Un printemps à Tchernobyl
"Comment dessiner l'invisible ? J'avais imaginé dessiner des forêts noires, des arbres tordus, décharnés ou monstrueux. J'avais des craies noires, mes encres sombres, mes fusains ... mais la couleur s'impose à moi".
Après avoir lu le roman d'Antoine Choplin "La nuit tombée" et vu le film de Michale Boganim "La terre outragée", j'étais prête à continuer sur le thème de l'après Tchernobyl avec la BD d'Emmanuel Lepage, abondamment commentée sur les blogs.
C'est sur l'invitation d'une association d'artistes engagés contre le nucléaire que le dessinateur se rend à Tchernobyl 22 ans après la catastrophe : "Tchernobyl n'est pas réservé aux scientifiques, aux techniciens du nucléaire, aux journalistes, aux humanitaires, nous aussi nous y avons notre place. Nous croyons que l'artiste est à même de capter l'étrangeté de vivre là-bas et d'en témoigner".
Récit à la première personne, l'auteur nous fait partager ses émotions, ses sensations, ses étonnements. Prêt à affronter un monde catastrophique, il est surpris par la beauté de la nature et sa luxuriance. La mort est tapie là, mais elle ne se voit pas, ne se sent pas, s'est rendue invisible et est d'autant plus dangereuse.
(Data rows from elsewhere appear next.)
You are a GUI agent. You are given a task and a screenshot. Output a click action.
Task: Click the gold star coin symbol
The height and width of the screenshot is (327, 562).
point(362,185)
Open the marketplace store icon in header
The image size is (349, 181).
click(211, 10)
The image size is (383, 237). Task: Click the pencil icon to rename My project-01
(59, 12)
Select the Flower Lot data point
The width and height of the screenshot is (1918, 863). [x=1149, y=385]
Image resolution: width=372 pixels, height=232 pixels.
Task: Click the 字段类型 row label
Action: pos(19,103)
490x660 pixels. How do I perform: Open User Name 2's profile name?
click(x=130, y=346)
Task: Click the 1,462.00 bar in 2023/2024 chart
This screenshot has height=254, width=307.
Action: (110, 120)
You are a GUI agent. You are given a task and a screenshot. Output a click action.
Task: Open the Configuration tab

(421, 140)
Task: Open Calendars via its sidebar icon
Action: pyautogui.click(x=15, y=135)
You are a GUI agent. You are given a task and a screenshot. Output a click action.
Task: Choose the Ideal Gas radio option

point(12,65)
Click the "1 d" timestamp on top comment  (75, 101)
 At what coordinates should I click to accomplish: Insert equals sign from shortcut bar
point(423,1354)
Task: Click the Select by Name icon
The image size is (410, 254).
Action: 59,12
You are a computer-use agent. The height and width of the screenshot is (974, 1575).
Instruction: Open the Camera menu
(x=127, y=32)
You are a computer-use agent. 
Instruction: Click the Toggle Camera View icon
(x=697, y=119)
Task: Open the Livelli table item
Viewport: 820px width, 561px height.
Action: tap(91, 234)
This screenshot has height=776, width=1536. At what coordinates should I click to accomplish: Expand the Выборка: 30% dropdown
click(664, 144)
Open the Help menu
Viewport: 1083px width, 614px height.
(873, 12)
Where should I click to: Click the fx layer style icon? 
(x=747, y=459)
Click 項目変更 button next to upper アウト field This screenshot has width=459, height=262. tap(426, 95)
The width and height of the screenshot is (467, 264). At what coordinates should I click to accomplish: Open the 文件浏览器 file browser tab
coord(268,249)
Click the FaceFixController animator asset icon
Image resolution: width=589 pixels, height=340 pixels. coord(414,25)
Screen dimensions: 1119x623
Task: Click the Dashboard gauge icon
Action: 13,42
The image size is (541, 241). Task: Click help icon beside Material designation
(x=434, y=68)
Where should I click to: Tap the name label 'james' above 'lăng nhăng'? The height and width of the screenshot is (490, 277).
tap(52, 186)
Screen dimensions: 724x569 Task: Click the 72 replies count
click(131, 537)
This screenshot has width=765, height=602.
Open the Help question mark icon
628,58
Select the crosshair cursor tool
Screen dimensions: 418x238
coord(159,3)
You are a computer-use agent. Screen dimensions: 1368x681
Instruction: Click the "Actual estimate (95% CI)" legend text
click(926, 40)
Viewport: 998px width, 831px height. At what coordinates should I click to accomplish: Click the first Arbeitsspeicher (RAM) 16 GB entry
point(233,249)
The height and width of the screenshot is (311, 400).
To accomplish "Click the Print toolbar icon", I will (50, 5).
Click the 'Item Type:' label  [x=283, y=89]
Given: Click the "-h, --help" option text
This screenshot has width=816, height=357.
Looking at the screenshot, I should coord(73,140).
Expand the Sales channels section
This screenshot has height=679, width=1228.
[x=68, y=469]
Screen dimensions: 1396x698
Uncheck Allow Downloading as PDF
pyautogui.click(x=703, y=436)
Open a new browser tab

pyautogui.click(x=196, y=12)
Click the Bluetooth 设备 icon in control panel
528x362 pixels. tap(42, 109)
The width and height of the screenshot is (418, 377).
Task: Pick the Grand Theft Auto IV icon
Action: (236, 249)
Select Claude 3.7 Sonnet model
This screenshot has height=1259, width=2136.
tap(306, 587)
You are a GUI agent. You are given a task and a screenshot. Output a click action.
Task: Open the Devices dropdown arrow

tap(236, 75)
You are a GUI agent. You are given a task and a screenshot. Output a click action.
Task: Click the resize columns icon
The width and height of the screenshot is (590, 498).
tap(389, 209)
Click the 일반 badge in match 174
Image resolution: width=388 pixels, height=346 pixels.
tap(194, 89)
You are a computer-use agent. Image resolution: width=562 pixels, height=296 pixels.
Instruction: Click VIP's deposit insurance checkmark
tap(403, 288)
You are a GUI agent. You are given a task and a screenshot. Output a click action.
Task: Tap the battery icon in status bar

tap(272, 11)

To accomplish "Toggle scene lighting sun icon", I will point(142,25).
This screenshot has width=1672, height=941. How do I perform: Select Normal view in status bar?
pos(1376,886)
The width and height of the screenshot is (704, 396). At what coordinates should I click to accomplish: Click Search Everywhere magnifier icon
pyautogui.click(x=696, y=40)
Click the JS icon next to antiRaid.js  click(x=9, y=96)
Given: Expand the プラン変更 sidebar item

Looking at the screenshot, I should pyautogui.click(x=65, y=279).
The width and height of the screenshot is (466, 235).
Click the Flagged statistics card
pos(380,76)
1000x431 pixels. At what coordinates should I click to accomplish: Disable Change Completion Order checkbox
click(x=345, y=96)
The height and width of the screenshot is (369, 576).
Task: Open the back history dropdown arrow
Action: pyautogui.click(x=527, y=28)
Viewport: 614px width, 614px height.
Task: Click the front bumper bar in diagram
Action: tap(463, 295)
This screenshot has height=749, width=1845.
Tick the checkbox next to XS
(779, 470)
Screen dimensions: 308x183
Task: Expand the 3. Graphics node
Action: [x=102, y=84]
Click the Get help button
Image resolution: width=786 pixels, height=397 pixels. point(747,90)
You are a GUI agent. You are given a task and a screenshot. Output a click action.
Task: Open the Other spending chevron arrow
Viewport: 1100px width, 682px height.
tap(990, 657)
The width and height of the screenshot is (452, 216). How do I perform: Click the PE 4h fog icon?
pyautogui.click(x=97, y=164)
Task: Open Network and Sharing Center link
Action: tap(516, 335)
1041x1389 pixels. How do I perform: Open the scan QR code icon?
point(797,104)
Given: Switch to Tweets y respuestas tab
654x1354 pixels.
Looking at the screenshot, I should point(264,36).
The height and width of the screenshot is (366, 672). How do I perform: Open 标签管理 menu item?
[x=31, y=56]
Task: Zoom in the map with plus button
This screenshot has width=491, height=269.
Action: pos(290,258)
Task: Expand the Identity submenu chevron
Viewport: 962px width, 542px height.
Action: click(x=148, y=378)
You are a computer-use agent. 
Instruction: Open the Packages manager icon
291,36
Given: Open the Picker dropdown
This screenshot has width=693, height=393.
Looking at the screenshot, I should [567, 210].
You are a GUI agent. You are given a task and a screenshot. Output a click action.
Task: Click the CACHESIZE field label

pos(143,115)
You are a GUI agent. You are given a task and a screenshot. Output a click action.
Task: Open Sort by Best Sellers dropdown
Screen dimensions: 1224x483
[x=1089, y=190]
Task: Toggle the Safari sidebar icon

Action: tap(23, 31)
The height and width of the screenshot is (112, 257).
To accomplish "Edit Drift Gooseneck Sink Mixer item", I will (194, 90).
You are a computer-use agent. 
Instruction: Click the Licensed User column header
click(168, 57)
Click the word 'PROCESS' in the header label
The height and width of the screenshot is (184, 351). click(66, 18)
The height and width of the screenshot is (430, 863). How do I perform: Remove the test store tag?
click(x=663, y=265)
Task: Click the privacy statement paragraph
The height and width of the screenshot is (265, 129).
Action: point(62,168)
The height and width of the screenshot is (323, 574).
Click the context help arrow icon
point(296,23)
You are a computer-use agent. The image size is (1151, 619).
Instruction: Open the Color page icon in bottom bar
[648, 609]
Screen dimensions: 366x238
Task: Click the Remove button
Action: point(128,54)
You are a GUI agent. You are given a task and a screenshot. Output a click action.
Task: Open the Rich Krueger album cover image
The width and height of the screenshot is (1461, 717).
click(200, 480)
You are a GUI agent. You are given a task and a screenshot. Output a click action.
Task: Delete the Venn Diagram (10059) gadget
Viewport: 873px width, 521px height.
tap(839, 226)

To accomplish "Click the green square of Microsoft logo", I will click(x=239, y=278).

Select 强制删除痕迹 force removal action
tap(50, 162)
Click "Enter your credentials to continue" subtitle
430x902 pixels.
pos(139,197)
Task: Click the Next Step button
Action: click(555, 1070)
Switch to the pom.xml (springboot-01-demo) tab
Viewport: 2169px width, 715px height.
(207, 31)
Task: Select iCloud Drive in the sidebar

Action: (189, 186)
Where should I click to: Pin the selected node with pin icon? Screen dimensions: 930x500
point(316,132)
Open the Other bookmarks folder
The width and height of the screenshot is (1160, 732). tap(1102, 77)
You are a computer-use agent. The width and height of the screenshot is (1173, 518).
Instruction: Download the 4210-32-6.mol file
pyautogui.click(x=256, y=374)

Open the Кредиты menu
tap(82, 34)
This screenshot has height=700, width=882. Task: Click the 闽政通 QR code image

Il y a surtout les rencontres humaines avec ceux qui ont décidé de vivre là envers et contre tout, la chaleur des échanges, des moments partagés.
L'auteur est souvent complètement dérouté, ne sachant plus comment rendre compte de cet immense drame, devant la vie qui se manifeste devant lui. Ce n'est pas pour cela qu'il était venu. Par ailleurs, il ne cache rien de ses doutes et de sa peur d'être contaminé.
Les dessins sont magnifiques, une splendeur, qu'ils soient en noir et blanc ou en couleurs, ils collent remarquablement bien au texte et aident à saisir la complexité de la situation là-bas. Une BD de grande qualité, à découvrir absolument.
"La zone. Une terre sans les hommes ... et qui s'en passe. Une terre, en ces jours de printemps, éclatante de beauté, qui pourrait même avoir un air de paradis ... Une terre d'où les hommes sont exclus, se sont exclus ... se sont chassés eux-mêmes ! On raconte que l'homme fut chassé du paradis. A Tchernobyl, c'est l'homme qui se chasse de la terre".